The guarantor must be given particulars of the default and the financial loss when a demand is made and those particulars are conclusive evidence of the default and the amount of the loss, thereby avoiding the need for the guarantor to make enquiries to satisfy itself of the default or the amount of the loss. In this way the process of making a demand and the ability of the guarantor to be satisfied as to the obligation to pay under the guarantee, is simplified.

 

 

(c) the term of the guarantee

 

Unless varied or revoked with the written consent of APRA, the term of the guarantee is fixed at five (5) years commencing on the date on which the RSE licence issued by APRA to the trustee comes into effect or the date on which the deed is signed, whichever is later. It is intended that on the first occasion the guarantor issues the deed, it will be executed in escrow, to commence operation on the date on which the RSE licence granted to the trustee comes into effect.
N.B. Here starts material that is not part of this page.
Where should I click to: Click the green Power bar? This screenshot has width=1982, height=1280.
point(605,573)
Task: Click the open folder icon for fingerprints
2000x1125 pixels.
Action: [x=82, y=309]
After the expiration of the first 5 year term, each subsequent guarantee for a term of 5 years will commence on the date the Deed is signed by the guarantor.

 

 

 

(d) when the guarantee may be called upon and by whom

 

The guarantee may be called upon by the trustee, or by an acting or other trustee appointed in the trustee’s place.  It may also be called upon by an appointed receiver, receiver and manager, administrator, liquidator or provisional liquidator, either of the trustee or of any superannuation entity operated by the trustee.  The guarantee may be called upon in respect of any financial liability arising from breach of a trustee’s duties or obligations.  There is no requirement for the trustee or other party claiming in place of the trustee to exhaust any other remedies available to them before calling on the guarantee.

 

The guarantee provides for a demand to be made upon a default by the trustee, regardless of when that default occurs, provided the demand is made during the term of the guarantee.

 

A demand on the guarantee must be made in writing and must provide particulars of the default by the trustee, including quantification of the amount. The particulars are conclusive evidence of the default and the claimant’s calculation of the amount claimed is conclusive unless there is a manifest mistake. The guarantor is under no obligation to make enquiries and in this way, can be satisfied that there is an obligation to pay under the guarantee when a demand is made.The guarantor must pay the amount in cash within 30 days of the demand.  The guarantor must pay interest on amounts payable but unpaid under the deed.

 

Although the guarantee may be called upon by a replacement trustee or a receiver or other appointee appointed in the place of the original trustee, the guarantee does not extend to any liability of those parties.

 

(e) indemnity clauses

 

The deed of guarantee provides that any liability occasioned by the trustee to the guarantor is incurred solely in its personal capacity.  The guarantor is not entitled to be indemnified out of the assets of the superannuation entities operated by the trustee, but will secure its rights against the trustee over assets of the trustee itself or its related entities.   

 

 

(f) limitations on revocation and variation

 

The terms of the guarantee may be revoked or varied only with the written consent of APRA.

 

(g) guarantor cannot rely on representations

 

The guarantor is required to warrant that is has not entered into the guarantee in reliance on any representations or promises by the trustee or beneficiaries.  This should ensure that the guarantor makes appropriate inquiries, and will reduce the scope for the guarantor to repudiate the guarantee at a later time.